Mit 17 war ich mit meinem Verlobten in Sri Lanka, das ist verflixt lange her. Einige Bilder aus dieser Zeit sind bereits verblasst, werden nur durch die alten Fotos wieder herauf beschworen. Doch eine Szene ist fest in Herz und Hirn eingebrannt, hat aus Gründen eben keinen Weg auf das Negativ gefunden.

Ein buddhistischer Tempel irgendwo im Nirgendwo, darin ein Schrein mit einem vergoldeten Buddha über einem kleinen Wasserbecken. Kerzen brannten und durch ein kleines Fenster fiel Licht von oben auf die Szenerie. Tempelblumen lagen im Wasserbecken, der restliche Raum verschwand in Dunkelheit. Eine Frau in mittleren Jahren mit einem roten Tuch über den langen Haaren trat an das Becken heran, die Hände zu einer Schale geformt in der Blumen lagen. Sie schloss die Augen und betete. Mein Verlobter stieß mich an, ich solle fotografieren. Das ich es nicht tat, war nicht nur dem schwachen Licht geschuldet. Der Moment war so intim, da hatte meine Kamera nichts verloren.

Doch ihr Gesicht, diese Hingabe, das Bild trage ich in meinem Herzen. Und danach war klar, dass ich genau das Fotografieren will, Menschen, Gesichter, die gelebt haben, die mehr zeigen, als eine glatte Larve, Augen, in denen sich ihre Seele spiegelt.

Ich bin ein wenig schüchtern und traute mich nie, jemanden anzusprechen. Doch so komme ich nicht weiter, würde mir klar, als Bäume und Häuser mir nicht mehr reichten, mich aber die glatten Modelgesichter in diversen Gruppen mich nur anödeten.

Ich habe gefragt, da, wo ich mich erhole, in meinem Atelier nämlich. Und fast alle ließen sich auf das Experiment ein. Die Rechte der Bilder bleiben bei den Modellen, das stört mich auch nicht. Ich muss nicht alles zeigen. Wenn sie ihnen gefallen, dürfen sie sie zeigen. Das würde mich freuen. Mir reichen die nahen Augenblicke und das, was in dem provisorischen Fotostudio passiert.

Ich lerne über Licht und Spotmessung, wie meine Kamera tickt und wie ich mich dabei wahrnehme. Ich lerne Regie zu führen, auszutesten, welche Pose zu welchem Menschen passt, zu führen ohne zu dominieren. Das ist in vielfacher Richtung sehr gut für mich.

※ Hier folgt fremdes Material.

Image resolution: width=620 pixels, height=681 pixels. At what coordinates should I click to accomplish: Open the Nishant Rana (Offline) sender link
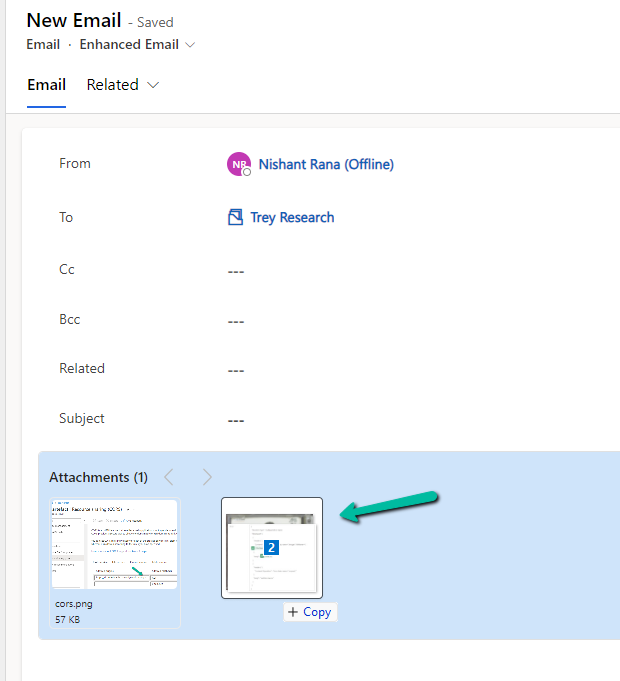pyautogui.click(x=326, y=164)
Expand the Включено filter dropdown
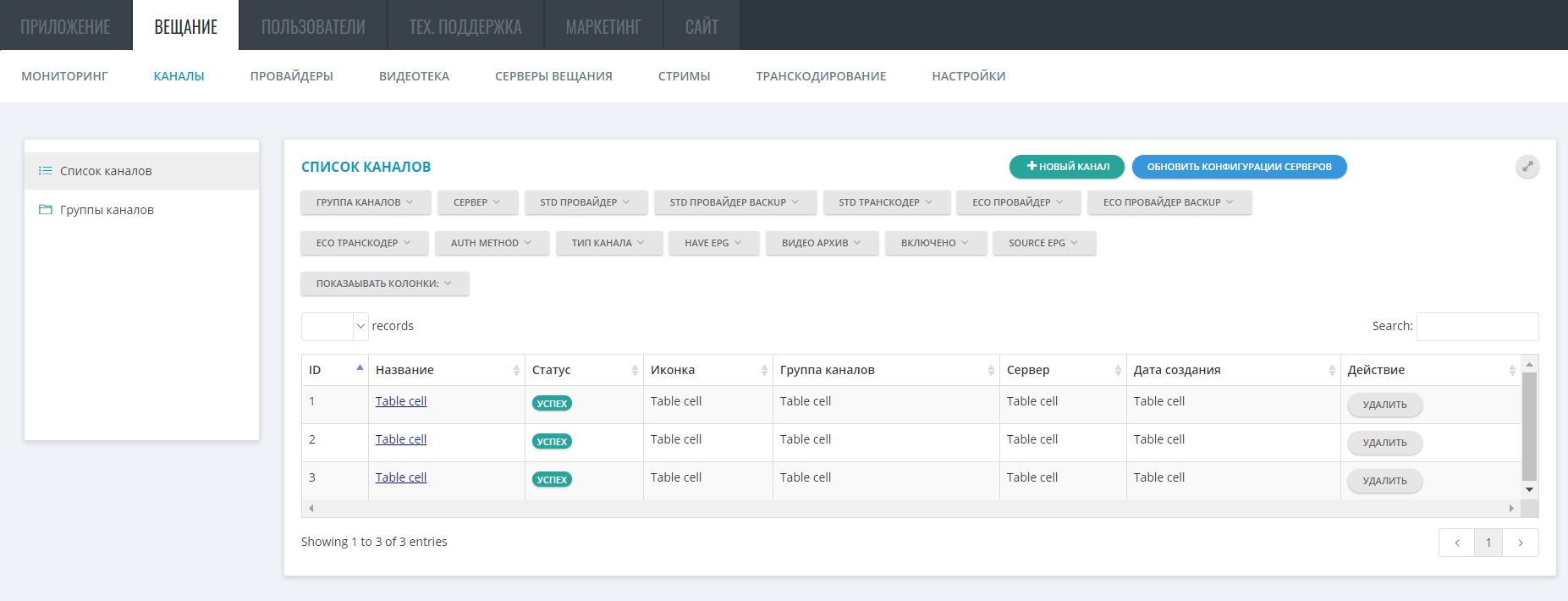 936,243
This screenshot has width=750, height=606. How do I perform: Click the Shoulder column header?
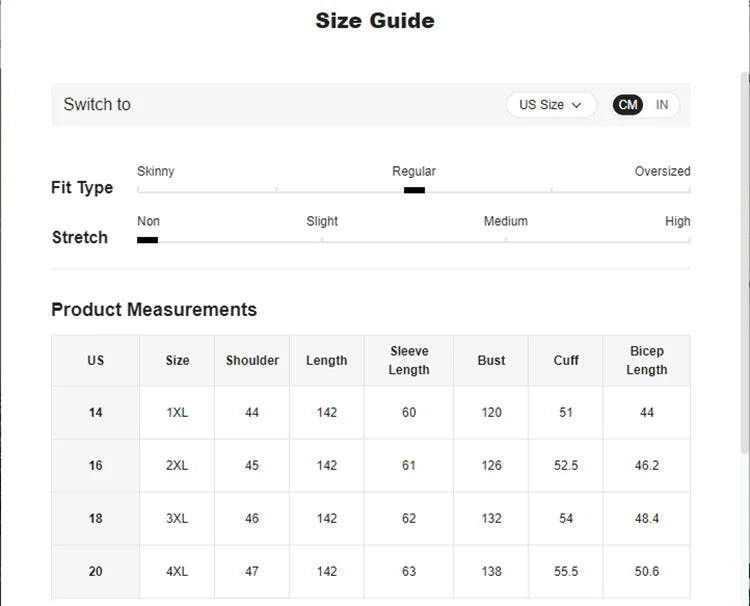click(252, 361)
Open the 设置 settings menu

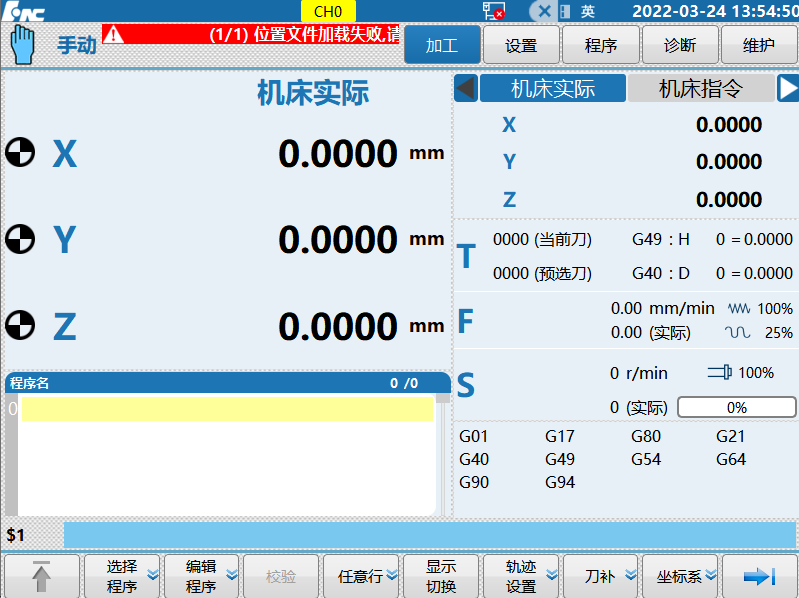point(521,46)
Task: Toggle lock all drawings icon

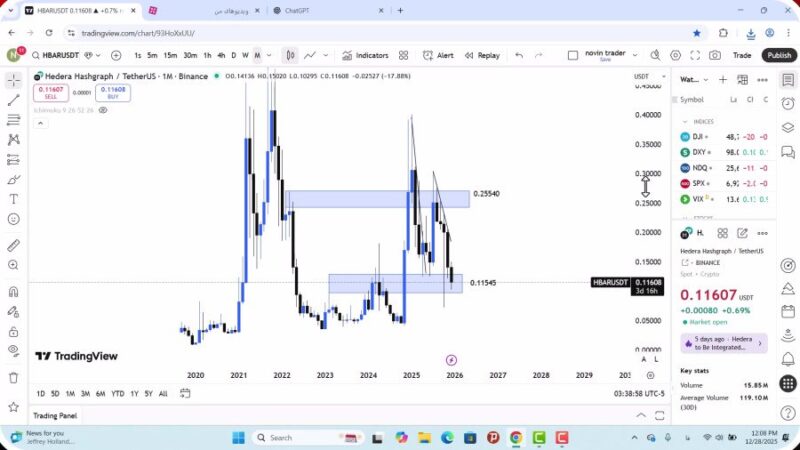Action: (x=13, y=330)
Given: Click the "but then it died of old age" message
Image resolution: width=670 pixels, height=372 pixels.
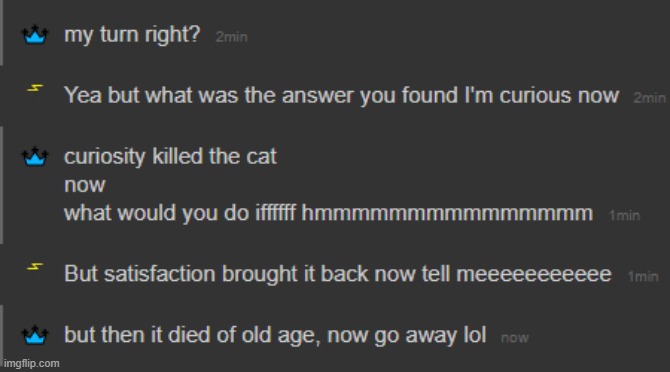Looking at the screenshot, I should coord(275,335).
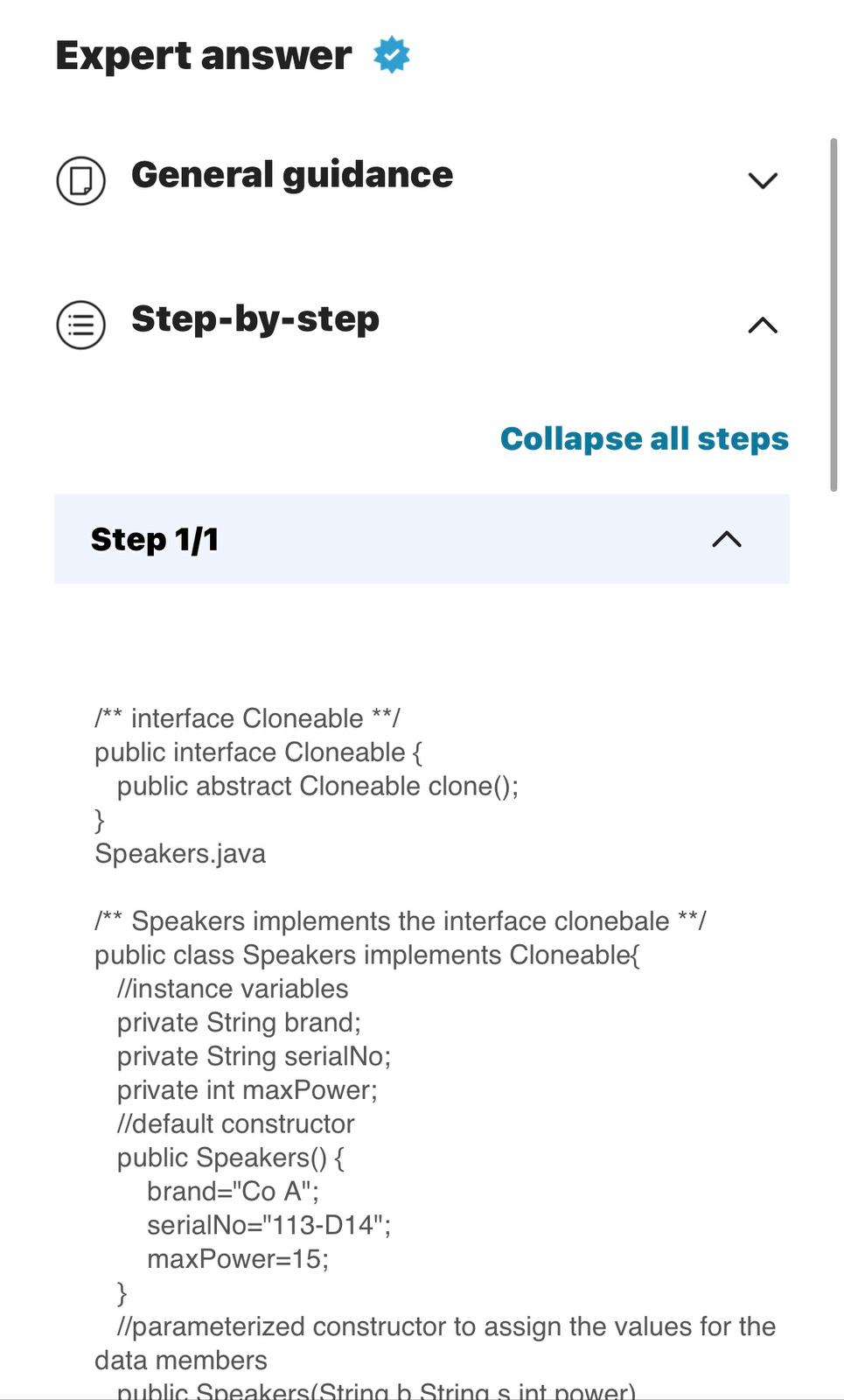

Die entstandenen Bilder? Die sind mal so, mal so. Manches geht schief, technische Probleme, ein Wackler an der falschen Stelle, das passiert. Doch es gibt auch welche, wo mir beim Betrachten der Atem stockt, wo mir klar wird, dass ich das kann, das genau das meins ist.

Gesichter erzählen Geschichten. Und ich möchte genau diese sichtbar machen.